**EXTRACT:**
“The full and joyful acceptance of the worst in oneself may be the only sure way of transforming it.”
— Henry Miller
Most of us are far more practiced at sending acceptance and compassion outward than inward. We all have awkward and ugly aspects of ourselves that we’d rather ignore, or better, erase.
Carl Rogers, a great psychotherapist, knew keenly how much people desire acceptance. He observed that offering radical acceptance of the person had the power to spark significant change in their lives. He based his method around that insight, and cultivated an attitude of what he called “unconditional positive regard” for his patients.
The vast majority of human beings have experienced the love of others as conditional upon something- “I’ll be loved as long as I don’t keep hitting my brother”, or“as long as I get top grades”. The conditions placed on us don’t have to be spelled out to create serious limits within us, like inner prisons.
Rogers found that when his patients experienced acceptance for all that they were, including their flaws, they discovered in themselves the possibility for transformation.
We all have our ways of finding tenderness for others, even when our patience is stretched thin. In a place of healing like a hospital, we see all the time how showing tenderness leads to transformation.
It’s far more difficult to shower compassion on ourselves, but it’s worth doing. It’s hard to learn and grow when mired in fear and shame. It’s hard to imagine new possibilities for oneself while held back by self-doubt. You might think that being starkly critical of one’s shortcomings would be a realistic basis for improvement; instead it breeds paralysis.
The Buddhist spiritual practice of Metta, also known as Lovingkindness meditation, can be a powerful aid on the path to self-acceptance. Traditionally it’s practiced by cultivating the feeling of warm compassion in ever-widening circles, beginning with oneself and ultimately including enemies and strangers. But as many of us know all too well, loving oneself sometimes proves to be the greatest challenge.
With Metta, we can see and acknowledge that difficult aspect of the self… and send it our tenderness. Holding at bay the wish to obliterate that knot of pain, we can send it compassion just as we would to another person who is hurting and in need.
Throughout our lives, we respond to our wounds and our flaws with shame. Those parts of ourselves crunch up or clamp down or lash out like toddlers having decades-long temper tantrums. But love is as profoundly illogical as it is powerful, and nothing is more powerful than love. Acceptance is the great untier of knots. Slowly, gently, the act of compassion liberates us for joy.

**REQUIRED ACTIONS:**
a - Sum up the passage on self-acceptance in two sentences.
b - Echo the passage on self-acceptance word for word, between "The vast majority" and "leads to transformation.", inclusive.

Collected data entries:
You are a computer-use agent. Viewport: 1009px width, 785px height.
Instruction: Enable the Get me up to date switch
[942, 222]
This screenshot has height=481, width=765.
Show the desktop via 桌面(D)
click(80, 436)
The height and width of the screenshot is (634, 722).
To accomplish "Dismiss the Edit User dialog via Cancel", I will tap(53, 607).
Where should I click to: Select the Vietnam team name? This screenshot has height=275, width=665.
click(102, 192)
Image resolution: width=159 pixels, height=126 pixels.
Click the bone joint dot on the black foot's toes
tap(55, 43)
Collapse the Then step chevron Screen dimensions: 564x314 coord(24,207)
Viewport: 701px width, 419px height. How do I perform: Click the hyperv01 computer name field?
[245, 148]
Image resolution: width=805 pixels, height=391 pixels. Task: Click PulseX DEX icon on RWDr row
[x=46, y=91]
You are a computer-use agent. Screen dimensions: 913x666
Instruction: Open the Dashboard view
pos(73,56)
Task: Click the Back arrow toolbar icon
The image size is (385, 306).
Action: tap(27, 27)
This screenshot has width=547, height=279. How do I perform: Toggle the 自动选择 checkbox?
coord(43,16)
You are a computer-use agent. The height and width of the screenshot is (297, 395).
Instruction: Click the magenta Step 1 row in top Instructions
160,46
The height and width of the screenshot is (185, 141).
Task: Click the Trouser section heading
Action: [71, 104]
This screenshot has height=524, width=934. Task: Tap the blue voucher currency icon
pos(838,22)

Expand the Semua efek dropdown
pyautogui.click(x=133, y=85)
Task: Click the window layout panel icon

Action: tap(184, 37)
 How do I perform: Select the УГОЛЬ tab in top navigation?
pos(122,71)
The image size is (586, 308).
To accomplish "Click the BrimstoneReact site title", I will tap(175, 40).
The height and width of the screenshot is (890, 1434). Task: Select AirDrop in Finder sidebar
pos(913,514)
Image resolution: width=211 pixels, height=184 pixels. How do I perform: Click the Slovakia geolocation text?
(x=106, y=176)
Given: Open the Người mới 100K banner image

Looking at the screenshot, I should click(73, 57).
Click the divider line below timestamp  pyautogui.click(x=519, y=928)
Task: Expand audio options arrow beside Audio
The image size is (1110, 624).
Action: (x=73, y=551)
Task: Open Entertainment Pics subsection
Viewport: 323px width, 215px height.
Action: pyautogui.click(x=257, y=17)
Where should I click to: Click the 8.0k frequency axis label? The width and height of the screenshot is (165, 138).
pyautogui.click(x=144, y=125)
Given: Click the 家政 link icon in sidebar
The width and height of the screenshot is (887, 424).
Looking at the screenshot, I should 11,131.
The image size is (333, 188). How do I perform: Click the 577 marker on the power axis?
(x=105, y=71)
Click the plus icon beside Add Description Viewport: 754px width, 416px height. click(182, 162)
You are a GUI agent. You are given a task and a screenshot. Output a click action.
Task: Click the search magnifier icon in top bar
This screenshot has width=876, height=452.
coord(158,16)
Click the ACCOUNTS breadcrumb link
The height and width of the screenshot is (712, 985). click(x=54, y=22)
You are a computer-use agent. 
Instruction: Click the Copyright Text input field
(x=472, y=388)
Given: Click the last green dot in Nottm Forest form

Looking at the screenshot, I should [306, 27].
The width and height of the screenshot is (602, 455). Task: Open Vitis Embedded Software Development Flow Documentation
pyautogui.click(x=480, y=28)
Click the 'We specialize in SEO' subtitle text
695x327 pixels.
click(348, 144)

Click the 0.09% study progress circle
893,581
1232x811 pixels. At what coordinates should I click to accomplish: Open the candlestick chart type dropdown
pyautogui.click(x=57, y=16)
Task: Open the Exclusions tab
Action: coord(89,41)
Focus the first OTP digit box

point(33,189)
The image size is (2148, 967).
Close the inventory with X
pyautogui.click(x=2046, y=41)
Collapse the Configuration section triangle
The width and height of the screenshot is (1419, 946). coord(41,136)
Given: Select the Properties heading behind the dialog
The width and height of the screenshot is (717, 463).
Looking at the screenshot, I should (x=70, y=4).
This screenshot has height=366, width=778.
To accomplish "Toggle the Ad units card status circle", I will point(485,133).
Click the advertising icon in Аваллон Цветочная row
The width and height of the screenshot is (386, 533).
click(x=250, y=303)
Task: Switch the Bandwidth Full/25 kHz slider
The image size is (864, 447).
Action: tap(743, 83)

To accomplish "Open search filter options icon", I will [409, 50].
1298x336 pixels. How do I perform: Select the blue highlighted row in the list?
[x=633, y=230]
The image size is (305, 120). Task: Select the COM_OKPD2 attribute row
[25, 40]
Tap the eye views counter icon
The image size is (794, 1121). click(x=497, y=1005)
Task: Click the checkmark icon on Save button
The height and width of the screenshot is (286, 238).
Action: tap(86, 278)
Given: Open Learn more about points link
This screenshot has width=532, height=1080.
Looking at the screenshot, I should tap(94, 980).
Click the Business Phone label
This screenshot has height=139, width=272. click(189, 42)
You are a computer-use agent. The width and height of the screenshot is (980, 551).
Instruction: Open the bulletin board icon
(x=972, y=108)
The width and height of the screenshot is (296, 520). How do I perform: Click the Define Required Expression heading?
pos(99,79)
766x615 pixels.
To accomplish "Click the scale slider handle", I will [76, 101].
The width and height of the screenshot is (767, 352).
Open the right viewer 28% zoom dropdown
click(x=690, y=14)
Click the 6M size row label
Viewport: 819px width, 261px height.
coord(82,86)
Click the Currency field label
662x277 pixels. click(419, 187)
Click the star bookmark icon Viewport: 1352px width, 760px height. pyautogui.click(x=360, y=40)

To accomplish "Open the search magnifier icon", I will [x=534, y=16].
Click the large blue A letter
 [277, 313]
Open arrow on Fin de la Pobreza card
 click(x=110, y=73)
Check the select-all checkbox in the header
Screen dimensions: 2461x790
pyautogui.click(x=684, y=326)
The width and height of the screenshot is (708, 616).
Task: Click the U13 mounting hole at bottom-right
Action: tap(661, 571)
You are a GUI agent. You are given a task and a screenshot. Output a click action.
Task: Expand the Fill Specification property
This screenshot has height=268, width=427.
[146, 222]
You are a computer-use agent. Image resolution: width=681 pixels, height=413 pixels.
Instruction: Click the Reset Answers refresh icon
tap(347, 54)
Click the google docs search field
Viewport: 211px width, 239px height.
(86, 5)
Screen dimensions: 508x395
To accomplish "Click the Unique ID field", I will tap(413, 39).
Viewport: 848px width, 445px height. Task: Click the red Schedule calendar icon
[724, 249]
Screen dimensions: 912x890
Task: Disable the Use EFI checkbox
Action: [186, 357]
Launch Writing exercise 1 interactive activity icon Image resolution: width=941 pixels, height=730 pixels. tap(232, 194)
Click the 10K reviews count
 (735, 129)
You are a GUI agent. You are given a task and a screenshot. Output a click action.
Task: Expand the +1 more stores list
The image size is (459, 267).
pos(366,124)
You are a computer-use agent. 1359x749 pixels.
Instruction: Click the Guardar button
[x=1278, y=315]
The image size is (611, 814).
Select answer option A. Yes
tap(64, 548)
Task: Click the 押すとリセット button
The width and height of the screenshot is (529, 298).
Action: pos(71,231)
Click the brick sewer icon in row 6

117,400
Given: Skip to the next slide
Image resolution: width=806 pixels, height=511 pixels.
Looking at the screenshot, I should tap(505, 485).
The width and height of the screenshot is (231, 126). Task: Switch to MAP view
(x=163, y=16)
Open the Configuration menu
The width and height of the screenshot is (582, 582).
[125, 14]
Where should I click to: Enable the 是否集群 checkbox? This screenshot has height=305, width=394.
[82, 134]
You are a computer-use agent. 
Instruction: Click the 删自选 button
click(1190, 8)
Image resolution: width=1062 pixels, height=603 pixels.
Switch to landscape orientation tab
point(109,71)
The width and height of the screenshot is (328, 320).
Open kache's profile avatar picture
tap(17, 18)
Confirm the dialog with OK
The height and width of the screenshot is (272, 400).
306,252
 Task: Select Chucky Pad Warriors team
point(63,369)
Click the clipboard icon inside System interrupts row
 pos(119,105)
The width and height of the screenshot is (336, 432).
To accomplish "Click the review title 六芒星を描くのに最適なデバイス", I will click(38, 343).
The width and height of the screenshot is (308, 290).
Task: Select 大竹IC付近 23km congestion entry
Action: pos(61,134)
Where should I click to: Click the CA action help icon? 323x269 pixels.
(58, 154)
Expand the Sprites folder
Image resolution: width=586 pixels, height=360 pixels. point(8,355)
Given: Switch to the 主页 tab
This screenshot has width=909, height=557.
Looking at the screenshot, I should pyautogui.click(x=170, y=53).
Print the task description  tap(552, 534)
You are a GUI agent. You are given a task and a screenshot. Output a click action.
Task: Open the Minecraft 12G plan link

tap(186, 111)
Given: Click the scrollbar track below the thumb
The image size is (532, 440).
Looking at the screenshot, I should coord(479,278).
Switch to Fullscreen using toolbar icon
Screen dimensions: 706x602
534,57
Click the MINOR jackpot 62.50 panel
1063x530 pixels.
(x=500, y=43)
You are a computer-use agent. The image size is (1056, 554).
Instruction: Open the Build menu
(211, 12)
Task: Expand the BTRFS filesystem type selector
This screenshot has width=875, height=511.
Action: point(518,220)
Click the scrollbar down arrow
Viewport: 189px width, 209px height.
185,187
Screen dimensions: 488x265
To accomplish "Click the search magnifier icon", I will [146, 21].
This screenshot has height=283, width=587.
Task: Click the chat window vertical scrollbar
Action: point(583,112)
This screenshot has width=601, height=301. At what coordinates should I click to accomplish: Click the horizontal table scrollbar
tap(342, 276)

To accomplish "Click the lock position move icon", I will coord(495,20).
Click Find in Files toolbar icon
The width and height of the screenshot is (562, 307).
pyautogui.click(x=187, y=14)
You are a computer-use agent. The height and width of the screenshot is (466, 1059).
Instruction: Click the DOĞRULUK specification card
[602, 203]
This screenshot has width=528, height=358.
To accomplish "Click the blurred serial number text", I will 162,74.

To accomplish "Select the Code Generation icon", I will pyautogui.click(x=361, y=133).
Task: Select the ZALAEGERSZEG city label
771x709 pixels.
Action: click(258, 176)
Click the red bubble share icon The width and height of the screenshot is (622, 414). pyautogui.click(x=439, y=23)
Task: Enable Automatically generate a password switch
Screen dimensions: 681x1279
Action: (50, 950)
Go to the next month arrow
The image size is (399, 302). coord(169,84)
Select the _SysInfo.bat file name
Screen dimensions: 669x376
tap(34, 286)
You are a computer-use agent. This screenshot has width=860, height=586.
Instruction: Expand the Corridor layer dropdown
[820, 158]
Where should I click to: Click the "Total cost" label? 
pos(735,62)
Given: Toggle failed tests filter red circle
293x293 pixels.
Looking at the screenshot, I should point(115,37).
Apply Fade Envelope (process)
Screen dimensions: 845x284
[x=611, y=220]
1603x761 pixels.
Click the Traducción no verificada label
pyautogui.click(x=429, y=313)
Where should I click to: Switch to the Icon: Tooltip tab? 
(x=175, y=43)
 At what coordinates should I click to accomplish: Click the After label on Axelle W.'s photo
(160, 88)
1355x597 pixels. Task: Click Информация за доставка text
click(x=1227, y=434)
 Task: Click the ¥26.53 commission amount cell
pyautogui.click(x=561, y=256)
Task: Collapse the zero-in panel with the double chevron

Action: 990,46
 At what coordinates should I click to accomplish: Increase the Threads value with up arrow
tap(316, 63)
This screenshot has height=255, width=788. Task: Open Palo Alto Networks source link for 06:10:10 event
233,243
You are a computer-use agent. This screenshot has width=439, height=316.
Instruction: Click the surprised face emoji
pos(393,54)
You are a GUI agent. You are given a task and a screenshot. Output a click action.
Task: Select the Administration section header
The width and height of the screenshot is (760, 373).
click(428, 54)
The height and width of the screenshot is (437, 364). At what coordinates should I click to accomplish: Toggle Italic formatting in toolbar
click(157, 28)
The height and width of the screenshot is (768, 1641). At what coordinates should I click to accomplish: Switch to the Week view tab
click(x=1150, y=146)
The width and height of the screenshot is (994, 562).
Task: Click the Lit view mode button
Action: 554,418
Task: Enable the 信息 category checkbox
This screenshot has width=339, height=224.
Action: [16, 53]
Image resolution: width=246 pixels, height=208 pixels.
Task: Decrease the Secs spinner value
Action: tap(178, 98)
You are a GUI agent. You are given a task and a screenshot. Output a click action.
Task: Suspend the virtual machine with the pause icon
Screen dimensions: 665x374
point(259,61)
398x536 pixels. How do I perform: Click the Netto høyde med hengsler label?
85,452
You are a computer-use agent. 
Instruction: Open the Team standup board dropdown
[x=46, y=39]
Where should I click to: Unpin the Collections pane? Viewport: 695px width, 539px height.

**SOLUTIONS TO EACH TASK:**
a - Most people are better at offering acceptance and compassion to others than to themselves, yet Carl Rogers found that when his patients felt accepted for all they were, flaws included, they discovered the possibility of transformation. Being harshly critical of one's shortcomings breeds paralysis, while the Buddhist practice of Metta, or Lovingkindness meditation, can aid self-acceptance by sending tenderness to the difficult aspects of oneself.

b -
The vast majority of human beings have experienced the love of others as conditional upon something- “I’ll be loved as long as I don’t keep hitting my brother”, or“as long as I get top grades”. The conditions placed on us don’t have to be spelled out to create serious limits within us, like inner prisons.
Rogers found that when his patients experienced acceptance for all that they were, including their flaws, they discovered in themselves the possibility for transformation.
We all have our ways of finding tenderness for others, even when our patience is stretched thin. In a place of healing like a hospital, we see all the time how showing tenderness leads to transformation.